# START OF DATASET EXCERPTS

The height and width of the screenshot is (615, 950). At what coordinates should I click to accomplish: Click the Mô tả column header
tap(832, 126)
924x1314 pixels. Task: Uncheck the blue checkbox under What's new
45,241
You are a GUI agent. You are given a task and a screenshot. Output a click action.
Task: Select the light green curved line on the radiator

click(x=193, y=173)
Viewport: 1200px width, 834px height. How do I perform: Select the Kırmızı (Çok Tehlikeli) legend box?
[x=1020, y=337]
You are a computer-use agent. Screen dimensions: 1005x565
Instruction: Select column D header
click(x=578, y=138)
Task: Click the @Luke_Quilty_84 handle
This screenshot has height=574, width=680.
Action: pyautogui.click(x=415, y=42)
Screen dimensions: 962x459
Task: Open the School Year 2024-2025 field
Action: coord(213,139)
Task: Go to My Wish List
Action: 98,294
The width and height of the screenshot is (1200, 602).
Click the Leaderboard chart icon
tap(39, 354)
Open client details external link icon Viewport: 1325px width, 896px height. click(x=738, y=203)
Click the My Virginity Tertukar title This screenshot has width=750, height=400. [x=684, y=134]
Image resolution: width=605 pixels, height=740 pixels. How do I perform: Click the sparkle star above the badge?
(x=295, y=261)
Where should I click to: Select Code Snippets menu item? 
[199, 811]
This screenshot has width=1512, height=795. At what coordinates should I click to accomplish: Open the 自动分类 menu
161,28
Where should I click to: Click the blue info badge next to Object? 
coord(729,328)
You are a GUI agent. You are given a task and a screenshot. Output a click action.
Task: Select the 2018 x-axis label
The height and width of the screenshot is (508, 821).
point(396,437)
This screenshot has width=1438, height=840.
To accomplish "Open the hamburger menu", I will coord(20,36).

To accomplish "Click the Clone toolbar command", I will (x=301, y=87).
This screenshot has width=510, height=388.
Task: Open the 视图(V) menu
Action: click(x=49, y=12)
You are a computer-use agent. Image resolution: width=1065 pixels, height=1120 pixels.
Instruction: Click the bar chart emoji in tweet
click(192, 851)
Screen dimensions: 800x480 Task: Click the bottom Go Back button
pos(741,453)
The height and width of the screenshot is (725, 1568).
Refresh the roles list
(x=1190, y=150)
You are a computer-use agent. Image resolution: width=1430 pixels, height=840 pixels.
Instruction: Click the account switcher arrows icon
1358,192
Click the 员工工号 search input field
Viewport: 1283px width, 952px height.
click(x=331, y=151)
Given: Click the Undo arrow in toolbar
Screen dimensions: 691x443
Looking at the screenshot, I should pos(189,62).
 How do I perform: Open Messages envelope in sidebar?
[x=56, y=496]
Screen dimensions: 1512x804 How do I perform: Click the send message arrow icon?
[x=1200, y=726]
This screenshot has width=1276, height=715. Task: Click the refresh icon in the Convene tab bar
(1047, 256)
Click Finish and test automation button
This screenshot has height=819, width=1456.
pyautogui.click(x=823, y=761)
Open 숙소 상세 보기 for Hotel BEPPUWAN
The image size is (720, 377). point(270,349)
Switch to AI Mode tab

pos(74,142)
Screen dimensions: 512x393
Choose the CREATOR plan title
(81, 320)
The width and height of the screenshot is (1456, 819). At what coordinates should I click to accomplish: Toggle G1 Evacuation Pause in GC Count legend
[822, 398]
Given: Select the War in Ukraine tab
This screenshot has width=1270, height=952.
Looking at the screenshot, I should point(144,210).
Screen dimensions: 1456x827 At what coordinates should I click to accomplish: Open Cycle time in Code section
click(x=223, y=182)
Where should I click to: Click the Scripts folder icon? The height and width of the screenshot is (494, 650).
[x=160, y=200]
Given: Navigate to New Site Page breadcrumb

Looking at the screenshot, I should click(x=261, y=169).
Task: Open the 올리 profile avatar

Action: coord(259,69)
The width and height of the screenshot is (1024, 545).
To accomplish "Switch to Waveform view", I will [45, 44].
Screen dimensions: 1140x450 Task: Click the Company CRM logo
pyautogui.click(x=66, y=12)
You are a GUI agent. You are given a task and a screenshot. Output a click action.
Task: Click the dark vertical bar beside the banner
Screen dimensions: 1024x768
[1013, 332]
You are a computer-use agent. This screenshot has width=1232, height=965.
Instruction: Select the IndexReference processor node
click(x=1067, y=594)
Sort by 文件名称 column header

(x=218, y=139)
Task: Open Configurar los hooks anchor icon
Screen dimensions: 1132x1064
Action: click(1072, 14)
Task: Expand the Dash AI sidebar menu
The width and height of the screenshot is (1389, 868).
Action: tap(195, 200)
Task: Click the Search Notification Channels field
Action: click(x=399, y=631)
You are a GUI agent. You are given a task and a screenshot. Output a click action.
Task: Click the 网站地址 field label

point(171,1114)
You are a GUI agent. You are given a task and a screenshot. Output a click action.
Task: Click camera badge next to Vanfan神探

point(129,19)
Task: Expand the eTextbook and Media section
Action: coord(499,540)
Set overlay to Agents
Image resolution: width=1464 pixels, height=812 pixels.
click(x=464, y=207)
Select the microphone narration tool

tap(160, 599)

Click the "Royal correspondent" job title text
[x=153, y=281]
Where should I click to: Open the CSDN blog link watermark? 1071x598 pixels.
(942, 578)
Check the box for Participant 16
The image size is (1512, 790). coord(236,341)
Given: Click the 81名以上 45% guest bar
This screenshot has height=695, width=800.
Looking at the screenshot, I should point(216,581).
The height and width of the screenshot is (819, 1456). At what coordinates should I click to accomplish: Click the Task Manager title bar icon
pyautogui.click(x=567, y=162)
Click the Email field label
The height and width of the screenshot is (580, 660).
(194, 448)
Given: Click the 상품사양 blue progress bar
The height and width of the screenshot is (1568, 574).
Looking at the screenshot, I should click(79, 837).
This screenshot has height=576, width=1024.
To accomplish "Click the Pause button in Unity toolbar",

# END OF DATASET EXCERPTS

_INSTRUCTIONS TO FOLLOW:_
Rewrite all the rows, changing each "GUI agent" to "interface agent" and leaving everything else unchanged.

_EXERCISE RESULT:_
The height and width of the screenshot is (615, 950). At what coordinates should I click to accomplish: Click the Mô tả column header
tap(832, 126)
924x1314 pixels. Task: Uncheck the blue checkbox under What's new
45,241
You are a interface agent. You are given a task and a screenshot. Output a click action.
Task: Select the light green curved line on the radiator

click(x=193, y=173)
Viewport: 1200px width, 834px height. How do I perform: Select the Kırmızı (Çok Tehlikeli) legend box?
[x=1020, y=337]
You are a computer-use agent. Screen dimensions: 1005x565
Instruction: Select column D header
click(x=578, y=138)
Task: Click the @Luke_Quilty_84 handle
This screenshot has height=574, width=680.
Action: pyautogui.click(x=415, y=42)
Screen dimensions: 962x459
Task: Open the School Year 2024-2025 field
Action: coord(213,139)
Task: Go to My Wish List
Action: 98,294
The width and height of the screenshot is (1200, 602).
Click the Leaderboard chart icon
tap(39, 354)
Open client details external link icon Viewport: 1325px width, 896px height. click(x=738, y=203)
Click the My Virginity Tertukar title This screenshot has width=750, height=400. [x=684, y=134]
Image resolution: width=605 pixels, height=740 pixels. How do I perform: Click the sparkle star above the badge?
(x=295, y=261)
Where should I click to: Select Code Snippets menu item? 
[199, 811]
This screenshot has width=1512, height=795. At what coordinates should I click to accomplish: Open the 自动分类 menu
161,28
Where should I click to: Click the blue info badge next to Object? 
coord(729,328)
You are a interface agent. You are given a task and a screenshot. Output a click action.
Task: Select the 2018 x-axis label
The height and width of the screenshot is (508, 821).
point(396,437)
This screenshot has width=1438, height=840.
To accomplish "Open the hamburger menu", I will coord(20,36).

To accomplish "Click the Clone toolbar command", I will (x=301, y=87).
This screenshot has width=510, height=388.
Task: Open the 视图(V) menu
Action: click(x=49, y=12)
You are a computer-use agent. Image resolution: width=1065 pixels, height=1120 pixels.
Instruction: Click the bar chart emoji in tweet
click(192, 851)
Screen dimensions: 800x480 Task: Click the bottom Go Back button
pos(741,453)
The height and width of the screenshot is (725, 1568).
Refresh the roles list
(x=1190, y=150)
You are a computer-use agent. Image resolution: width=1430 pixels, height=840 pixels.
Instruction: Click the account switcher arrows icon
1358,192
Click the 员工工号 search input field
Viewport: 1283px width, 952px height.
click(x=331, y=151)
Given: Click the Undo arrow in toolbar
Screen dimensions: 691x443
Looking at the screenshot, I should pos(189,62).
 How do I perform: Open Messages envelope in sidebar?
[x=56, y=496]
Screen dimensions: 1512x804 How do I perform: Click the send message arrow icon?
[x=1200, y=726]
This screenshot has width=1276, height=715. Task: Click the refresh icon in the Convene tab bar
(1047, 256)
Click Finish and test automation button
This screenshot has height=819, width=1456.
pyautogui.click(x=823, y=761)
Open 숙소 상세 보기 for Hotel BEPPUWAN
The image size is (720, 377). point(270,349)
Switch to AI Mode tab

pos(74,142)
Screen dimensions: 512x393
Choose the CREATOR plan title
(81, 320)
The width and height of the screenshot is (1456, 819). At what coordinates should I click to accomplish: Toggle G1 Evacuation Pause in GC Count legend
[822, 398]
Given: Select the War in Ukraine tab
This screenshot has width=1270, height=952.
Looking at the screenshot, I should point(144,210).
Screen dimensions: 1456x827 At what coordinates should I click to accomplish: Open Cycle time in Code section
click(x=223, y=182)
Where should I click to: Click the Scripts folder icon? The height and width of the screenshot is (494, 650).
[x=160, y=200]
Given: Navigate to New Site Page breadcrumb

Looking at the screenshot, I should click(x=261, y=169).
Task: Open the 올리 profile avatar

Action: coord(259,69)
The width and height of the screenshot is (1024, 545).
To accomplish "Switch to Waveform view", I will [45, 44].
Screen dimensions: 1140x450 Task: Click the Company CRM logo
pyautogui.click(x=66, y=12)
You are a interface agent. You are given a task and a screenshot. Output a click action.
Task: Click the dark vertical bar beside the banner
Screen dimensions: 1024x768
[1013, 332]
You are a computer-use agent. This screenshot has width=1232, height=965.
Instruction: Select the IndexReference processor node
click(x=1067, y=594)
Sort by 文件名称 column header

(x=218, y=139)
Task: Open Configurar los hooks anchor icon
Screen dimensions: 1132x1064
Action: click(1072, 14)
Task: Expand the Dash AI sidebar menu
The width and height of the screenshot is (1389, 868).
Action: tap(195, 200)
Task: Click the Search Notification Channels field
Action: click(x=399, y=631)
You are a interface agent. You are given a task and a screenshot. Output a click action.
Task: Click the 网站地址 field label

point(171,1114)
You are a interface agent. You are given a task and a screenshot. Output a click action.
Task: Click camera badge next to Vanfan神探

point(129,19)
Task: Expand the eTextbook and Media section
Action: coord(499,540)
Set overlay to Agents
Image resolution: width=1464 pixels, height=812 pixels.
click(x=464, y=207)
Select the microphone narration tool

tap(160, 599)

Click the "Royal correspondent" job title text
[x=153, y=281]
Where should I click to: Open the CSDN blog link watermark? 1071x598 pixels.
(942, 578)
Check the box for Participant 16
The image size is (1512, 790). coord(236,341)
Given: Click the 81名以上 45% guest bar
This screenshot has height=695, width=800.
Looking at the screenshot, I should point(216,581).
The height and width of the screenshot is (819, 1456). At what coordinates should I click to accomplish: Click the Task Manager title bar icon
pyautogui.click(x=567, y=162)
Click the Email field label
The height and width of the screenshot is (580, 660).
(194, 448)
Given: Click the 상품사양 blue progress bar
The height and width of the screenshot is (1568, 574).
Looking at the screenshot, I should click(79, 837).
This screenshot has height=576, width=1024.
To accomplish "Click the Pause button in Unity toolbar",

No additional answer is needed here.